Jace se releva péniblement. Il s’élança vers Clary. La manche de sa veste était déchirée et il avait une longue égratignure sanglante sur le bras gauche. Sous le casque de boucles blond foncé poissées de sueur, de poussière et de sang, son visage était blanc comme un linge. Soudain, il se figea. Il en faisait, une tête ! Quoi, elle avait perdu une jambe dans l’accident, qui gisait sur le parking dans une flaque de sang ?
Elle tenta de se relever et sentit une main sur son épaule :
— Clary ?
— Simon !
Agenouillé près d’elle, Simon cligna des yeux comme si lui non plus n’arrivait pas à y croire. Ses vêtements étaient sales et fripés, et il avait perdu ses lunettes, mais il ne semblait pas blessé. Sans ses lunettes, il paraissait plus jeune, plus vulnérable, un peu perdu.
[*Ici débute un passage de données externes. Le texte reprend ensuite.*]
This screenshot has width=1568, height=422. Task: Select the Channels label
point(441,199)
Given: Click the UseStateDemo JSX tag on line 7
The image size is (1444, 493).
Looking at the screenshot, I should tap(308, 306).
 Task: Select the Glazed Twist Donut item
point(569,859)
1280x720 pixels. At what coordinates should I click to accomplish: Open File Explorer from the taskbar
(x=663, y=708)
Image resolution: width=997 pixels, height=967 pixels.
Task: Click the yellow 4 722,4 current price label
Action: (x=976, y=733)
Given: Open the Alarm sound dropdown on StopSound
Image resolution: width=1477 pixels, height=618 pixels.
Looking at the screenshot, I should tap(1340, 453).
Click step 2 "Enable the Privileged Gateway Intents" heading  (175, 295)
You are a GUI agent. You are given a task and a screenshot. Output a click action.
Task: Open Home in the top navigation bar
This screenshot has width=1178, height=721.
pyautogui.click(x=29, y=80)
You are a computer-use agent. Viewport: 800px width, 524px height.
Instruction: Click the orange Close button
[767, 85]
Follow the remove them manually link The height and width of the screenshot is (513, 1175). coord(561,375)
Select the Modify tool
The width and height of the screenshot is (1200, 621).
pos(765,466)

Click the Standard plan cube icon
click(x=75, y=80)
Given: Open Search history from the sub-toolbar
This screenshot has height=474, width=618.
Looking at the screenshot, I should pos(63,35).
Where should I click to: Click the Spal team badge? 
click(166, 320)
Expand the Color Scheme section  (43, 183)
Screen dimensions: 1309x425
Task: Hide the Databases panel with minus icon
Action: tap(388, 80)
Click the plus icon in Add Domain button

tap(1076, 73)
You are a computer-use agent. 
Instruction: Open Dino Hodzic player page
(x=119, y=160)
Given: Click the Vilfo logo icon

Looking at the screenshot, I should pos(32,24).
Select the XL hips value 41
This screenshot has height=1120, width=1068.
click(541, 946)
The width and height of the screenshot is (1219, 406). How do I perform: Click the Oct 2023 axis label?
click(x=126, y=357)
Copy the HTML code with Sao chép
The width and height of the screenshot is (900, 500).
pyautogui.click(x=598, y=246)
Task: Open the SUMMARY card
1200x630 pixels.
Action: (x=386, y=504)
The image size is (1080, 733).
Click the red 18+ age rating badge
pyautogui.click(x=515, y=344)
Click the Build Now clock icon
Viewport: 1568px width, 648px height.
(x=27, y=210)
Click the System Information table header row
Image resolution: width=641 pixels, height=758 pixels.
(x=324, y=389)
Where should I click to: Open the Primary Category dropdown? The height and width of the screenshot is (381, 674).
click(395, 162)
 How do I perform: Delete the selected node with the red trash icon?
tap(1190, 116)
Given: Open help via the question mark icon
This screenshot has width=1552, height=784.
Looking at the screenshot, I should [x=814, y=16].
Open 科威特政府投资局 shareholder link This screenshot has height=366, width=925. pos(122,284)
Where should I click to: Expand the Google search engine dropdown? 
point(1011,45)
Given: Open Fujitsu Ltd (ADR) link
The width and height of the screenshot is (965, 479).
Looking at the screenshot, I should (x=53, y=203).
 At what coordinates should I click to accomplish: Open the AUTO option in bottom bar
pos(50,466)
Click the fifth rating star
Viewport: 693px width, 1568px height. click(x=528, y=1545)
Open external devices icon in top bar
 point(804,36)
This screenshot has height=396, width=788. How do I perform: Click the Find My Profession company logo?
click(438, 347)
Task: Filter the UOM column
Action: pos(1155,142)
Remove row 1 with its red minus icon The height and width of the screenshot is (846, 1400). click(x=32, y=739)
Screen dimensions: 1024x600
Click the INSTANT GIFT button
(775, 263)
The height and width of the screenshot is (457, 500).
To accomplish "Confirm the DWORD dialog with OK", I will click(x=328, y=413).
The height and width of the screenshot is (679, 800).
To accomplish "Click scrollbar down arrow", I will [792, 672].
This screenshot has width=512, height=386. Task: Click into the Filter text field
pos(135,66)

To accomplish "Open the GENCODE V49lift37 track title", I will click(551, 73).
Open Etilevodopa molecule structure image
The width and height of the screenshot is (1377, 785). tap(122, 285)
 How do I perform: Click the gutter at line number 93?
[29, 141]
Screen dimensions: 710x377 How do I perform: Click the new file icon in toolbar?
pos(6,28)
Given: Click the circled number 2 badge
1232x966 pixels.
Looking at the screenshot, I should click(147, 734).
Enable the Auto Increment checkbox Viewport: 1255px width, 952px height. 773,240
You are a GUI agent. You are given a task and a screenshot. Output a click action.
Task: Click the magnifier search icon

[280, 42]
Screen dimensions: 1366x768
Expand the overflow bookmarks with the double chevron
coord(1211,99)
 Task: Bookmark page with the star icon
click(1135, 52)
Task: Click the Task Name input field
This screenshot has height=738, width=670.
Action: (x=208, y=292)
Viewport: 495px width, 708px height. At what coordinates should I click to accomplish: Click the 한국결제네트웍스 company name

— Tu vas bien ? Tu es la plus belle chose que j’ais jamais vue, dit-il, la voix chargée d’émotion.
— C’est parce que tu as perdu tes lunettes, répondit Clary.
Elle s’attendait à une répartie spirituelle, mais elle n’y eut pas droit.
Simon se jeta dans ses bras et la serra fort contre lui. Ses vêtements sentaient le sang, la sueur et la poussière, son cœur battait la chamade. Clary lui rendit son étreinte. Quel soulagement d’être dans ses bras et de savoir, enfin, qu’il était sain et sauf !
— Clary, j’ai cru... j’ai cru que tu...
— Que je ne reviendrais pas te chercher ? Bien sur que si !
Tout en lui était familier, du tissu élimé de son T-shirt à l’os proéminent de sa clavicule, sur lequel elle posa le menton. Il répéta son nom, et elle lui caressa le dos d’un geste rassurant. En jetant un regard par-dessus son épaule, elle vit Jace se détourner comme si la lumière du soleil levant lui brûlait les yeux.